Confused about how hard to work when you're working out (or going for a jog or doing any physical activity)? Here's some helpful info.
- Levels of physical activity
- How hard should girls work during physical activity?
- The talk/sing test
- Checking your heart rate
Levels of physical activity top
Whenever you are doing something, you are active at one of three levels (also called your exercise intensity level). They are light, moderate (medium), or vigorous (the most intense). Here is some information about each of the levels:
As you exercise more over time, you will get stronger. Activities that used to be vigorous for you may become moderate. Don't be afraid to challenge yourself! For example, after a few weeks, you might try to jog a little faster or a bit farther.
- Walking slowly is an example of light activity.
- You won't sweat or breathe hard (unless it's really hot out or you're not very fit).
- Walking fast, dancing, or raking leaves are examples of moderate activity.
- It is about halfway between sitting still and working as hard as you possibly can.
- You might sweat. You could talk, but singing would be hard.
- Jogging, jumping rope, hiking uphill, or swimming laps are examples of vigorous activity.
- On a scale of 0 to 10, with 10 being the top, vigorous activity is around a 7 or an 8.
- You will sweat, breathe hard, and not be able to talk easily or sing.
How hard should girls work during physical activity? top
- Girls should aim for 60 or more minutes of physical activity every day. Most of that time should be spent at either the moderate level or the vigorous level.
- Girls should not always choose the moderate level. Aim to work out at the vigorous level at least three days a week.
Remember, everyone is different. For example, walking fast might be vigorous for you but just moderate for your friend. Do you need help figuring out how hard you are working out? Two ways to do that are checking your heart rate (your pulse) and the talk/sing test.
The talk/sing test top
An easy way to measure your level of intensity is the talk/sing test. Usually:
- If your activity is at a moderate level, you can talk, but not sing.
- If your activity is at a vigorous level, you will not be able to say more than a few words without pausing to take a breath.
Checking your heart rate top
You can use your heart rate (pulse) to check how hard you're working.
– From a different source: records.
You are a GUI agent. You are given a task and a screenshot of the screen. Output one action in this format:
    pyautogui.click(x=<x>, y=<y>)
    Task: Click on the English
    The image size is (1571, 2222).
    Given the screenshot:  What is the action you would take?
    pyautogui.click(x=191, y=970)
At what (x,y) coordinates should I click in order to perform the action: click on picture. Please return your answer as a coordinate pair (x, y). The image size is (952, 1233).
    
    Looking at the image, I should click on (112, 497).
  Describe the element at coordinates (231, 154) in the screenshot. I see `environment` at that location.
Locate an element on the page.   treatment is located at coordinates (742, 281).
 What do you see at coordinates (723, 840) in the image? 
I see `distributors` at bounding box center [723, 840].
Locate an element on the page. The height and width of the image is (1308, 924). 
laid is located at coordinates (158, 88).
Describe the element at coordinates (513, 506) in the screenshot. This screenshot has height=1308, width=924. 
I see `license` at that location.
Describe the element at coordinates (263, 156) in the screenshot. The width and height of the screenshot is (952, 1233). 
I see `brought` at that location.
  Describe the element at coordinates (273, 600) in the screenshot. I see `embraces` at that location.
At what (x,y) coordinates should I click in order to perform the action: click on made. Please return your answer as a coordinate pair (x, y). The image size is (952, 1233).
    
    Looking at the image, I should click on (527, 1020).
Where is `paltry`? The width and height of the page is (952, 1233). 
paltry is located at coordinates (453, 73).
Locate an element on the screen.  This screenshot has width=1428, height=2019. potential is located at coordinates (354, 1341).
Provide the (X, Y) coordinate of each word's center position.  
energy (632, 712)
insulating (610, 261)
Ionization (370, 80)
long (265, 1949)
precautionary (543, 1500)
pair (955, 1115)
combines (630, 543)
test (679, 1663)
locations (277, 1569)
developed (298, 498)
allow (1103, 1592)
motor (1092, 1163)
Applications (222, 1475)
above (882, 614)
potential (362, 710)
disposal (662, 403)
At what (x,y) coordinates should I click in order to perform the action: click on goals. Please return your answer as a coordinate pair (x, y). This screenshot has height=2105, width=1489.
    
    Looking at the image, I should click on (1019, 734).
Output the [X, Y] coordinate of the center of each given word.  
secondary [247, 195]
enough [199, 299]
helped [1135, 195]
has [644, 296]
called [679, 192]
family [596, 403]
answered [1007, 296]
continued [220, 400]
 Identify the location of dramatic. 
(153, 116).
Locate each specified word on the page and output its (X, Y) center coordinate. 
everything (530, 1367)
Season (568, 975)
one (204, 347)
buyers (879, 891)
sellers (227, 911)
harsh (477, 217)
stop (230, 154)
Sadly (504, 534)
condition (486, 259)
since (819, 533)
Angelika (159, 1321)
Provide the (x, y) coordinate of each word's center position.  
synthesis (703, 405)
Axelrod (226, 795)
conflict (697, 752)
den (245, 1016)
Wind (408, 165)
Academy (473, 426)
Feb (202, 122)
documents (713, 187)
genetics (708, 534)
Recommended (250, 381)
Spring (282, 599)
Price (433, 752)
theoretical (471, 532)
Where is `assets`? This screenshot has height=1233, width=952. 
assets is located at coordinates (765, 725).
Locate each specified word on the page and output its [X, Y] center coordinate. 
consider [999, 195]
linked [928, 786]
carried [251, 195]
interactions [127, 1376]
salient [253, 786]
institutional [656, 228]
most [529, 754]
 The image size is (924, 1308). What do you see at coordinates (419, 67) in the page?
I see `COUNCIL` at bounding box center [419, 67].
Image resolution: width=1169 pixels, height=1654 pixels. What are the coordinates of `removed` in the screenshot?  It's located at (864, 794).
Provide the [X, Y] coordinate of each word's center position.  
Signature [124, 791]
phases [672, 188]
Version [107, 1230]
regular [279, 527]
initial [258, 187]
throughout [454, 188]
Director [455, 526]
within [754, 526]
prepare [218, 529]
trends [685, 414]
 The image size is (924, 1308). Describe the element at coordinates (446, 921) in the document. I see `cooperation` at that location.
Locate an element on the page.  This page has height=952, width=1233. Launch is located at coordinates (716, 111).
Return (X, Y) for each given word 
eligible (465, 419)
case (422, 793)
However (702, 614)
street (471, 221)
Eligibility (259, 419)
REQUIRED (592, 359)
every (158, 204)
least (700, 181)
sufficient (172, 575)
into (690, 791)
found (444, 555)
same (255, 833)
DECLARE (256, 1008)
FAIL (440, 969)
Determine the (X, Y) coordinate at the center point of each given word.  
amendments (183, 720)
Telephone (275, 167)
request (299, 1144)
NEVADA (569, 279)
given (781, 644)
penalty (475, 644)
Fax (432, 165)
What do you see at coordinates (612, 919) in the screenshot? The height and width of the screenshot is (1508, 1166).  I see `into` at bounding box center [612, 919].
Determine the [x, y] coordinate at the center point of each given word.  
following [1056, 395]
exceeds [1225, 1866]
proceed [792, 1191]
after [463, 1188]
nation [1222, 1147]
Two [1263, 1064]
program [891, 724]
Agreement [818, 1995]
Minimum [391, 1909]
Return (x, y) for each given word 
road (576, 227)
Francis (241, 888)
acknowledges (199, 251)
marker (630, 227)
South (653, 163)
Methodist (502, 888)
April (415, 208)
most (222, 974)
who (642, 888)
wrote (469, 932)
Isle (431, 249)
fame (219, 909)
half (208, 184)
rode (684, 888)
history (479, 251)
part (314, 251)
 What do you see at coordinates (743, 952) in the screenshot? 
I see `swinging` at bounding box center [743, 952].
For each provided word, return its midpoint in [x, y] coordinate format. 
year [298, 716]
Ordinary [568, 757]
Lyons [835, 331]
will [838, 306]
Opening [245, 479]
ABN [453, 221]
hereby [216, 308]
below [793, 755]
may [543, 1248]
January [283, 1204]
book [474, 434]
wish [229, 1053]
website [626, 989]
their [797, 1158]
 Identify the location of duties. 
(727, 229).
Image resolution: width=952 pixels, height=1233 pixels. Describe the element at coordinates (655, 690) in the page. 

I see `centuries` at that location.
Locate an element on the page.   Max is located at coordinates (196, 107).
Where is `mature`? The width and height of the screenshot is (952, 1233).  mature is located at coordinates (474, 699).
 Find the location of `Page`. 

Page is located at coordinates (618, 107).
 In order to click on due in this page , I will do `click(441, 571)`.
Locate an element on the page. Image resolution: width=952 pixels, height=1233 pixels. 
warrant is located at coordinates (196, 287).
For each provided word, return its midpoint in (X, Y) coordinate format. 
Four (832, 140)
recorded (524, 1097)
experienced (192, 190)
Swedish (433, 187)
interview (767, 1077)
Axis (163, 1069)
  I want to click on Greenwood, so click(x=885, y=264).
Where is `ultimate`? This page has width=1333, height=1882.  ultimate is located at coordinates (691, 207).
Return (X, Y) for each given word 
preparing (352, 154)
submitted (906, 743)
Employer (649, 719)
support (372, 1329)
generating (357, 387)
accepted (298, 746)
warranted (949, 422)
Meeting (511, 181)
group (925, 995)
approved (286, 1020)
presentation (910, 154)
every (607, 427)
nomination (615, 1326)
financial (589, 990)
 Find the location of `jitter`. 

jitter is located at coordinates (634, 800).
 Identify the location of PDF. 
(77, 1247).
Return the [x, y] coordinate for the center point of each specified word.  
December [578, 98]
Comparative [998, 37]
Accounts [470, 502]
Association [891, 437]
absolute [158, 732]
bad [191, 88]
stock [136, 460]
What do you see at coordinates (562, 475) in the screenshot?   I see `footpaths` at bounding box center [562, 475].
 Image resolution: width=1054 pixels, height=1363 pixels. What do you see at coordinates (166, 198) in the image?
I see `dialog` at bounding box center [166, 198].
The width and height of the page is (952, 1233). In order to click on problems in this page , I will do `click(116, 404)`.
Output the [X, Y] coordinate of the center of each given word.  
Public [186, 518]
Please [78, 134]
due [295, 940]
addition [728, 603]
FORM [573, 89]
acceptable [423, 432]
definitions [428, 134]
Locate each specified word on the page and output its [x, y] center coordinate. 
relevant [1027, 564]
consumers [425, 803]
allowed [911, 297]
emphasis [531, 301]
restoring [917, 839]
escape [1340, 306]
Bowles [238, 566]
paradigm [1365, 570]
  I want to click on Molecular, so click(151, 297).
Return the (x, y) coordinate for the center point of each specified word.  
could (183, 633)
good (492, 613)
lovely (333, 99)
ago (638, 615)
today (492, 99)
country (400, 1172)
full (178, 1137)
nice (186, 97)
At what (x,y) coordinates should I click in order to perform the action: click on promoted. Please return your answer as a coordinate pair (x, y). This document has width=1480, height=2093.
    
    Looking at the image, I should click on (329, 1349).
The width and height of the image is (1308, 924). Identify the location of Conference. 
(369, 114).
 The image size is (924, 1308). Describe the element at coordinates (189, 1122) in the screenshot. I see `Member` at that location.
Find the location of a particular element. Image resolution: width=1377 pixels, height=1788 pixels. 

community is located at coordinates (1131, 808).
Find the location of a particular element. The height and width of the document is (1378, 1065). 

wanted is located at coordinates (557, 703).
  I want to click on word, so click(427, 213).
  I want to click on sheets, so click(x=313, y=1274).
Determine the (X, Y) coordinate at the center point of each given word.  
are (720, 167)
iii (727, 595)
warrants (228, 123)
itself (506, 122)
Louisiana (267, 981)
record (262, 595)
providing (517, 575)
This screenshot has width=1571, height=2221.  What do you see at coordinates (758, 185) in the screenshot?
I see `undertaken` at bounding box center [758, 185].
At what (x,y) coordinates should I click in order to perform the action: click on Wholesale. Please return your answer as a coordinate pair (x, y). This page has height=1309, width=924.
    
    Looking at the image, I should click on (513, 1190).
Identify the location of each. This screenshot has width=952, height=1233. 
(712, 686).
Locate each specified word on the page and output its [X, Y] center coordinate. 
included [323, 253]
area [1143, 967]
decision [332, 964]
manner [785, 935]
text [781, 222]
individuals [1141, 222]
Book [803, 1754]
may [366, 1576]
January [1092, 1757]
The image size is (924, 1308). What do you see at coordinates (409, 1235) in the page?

Do these three steps:
- Use the calculator below to learn your target heart rate range. The calculator will give you the range that's right for you. Write down or remember your range.
- Have a stopwatch or clock with a second hand nearby when you are being active. You can do your check in the middle of your activity or at the end. (You want to count your heart rate within five seconds of stopping.) Find your pulse. An easy place to find your pulse is on your wrist in a straight line up from your thumb. Place the tips of your index and middle fingers where you feel the pulse on your wrist (as in the picture above). Press lightly. Count the number of beats for 30 seconds. Multiply that number by two. Start the count on a beat, which is counted as "zero."
- See if the number of beats you counted falls in the range the calculator gave you earlier.
- If yes, good job!
- If the number was lower, try to push yourself a little harder.
- If the number was higher, your heart is working too hard. Slow down a little. After five minutes, take your heart rate again. Over the coming weeks, try to build up your strength by gradually pushing yourself a little harder.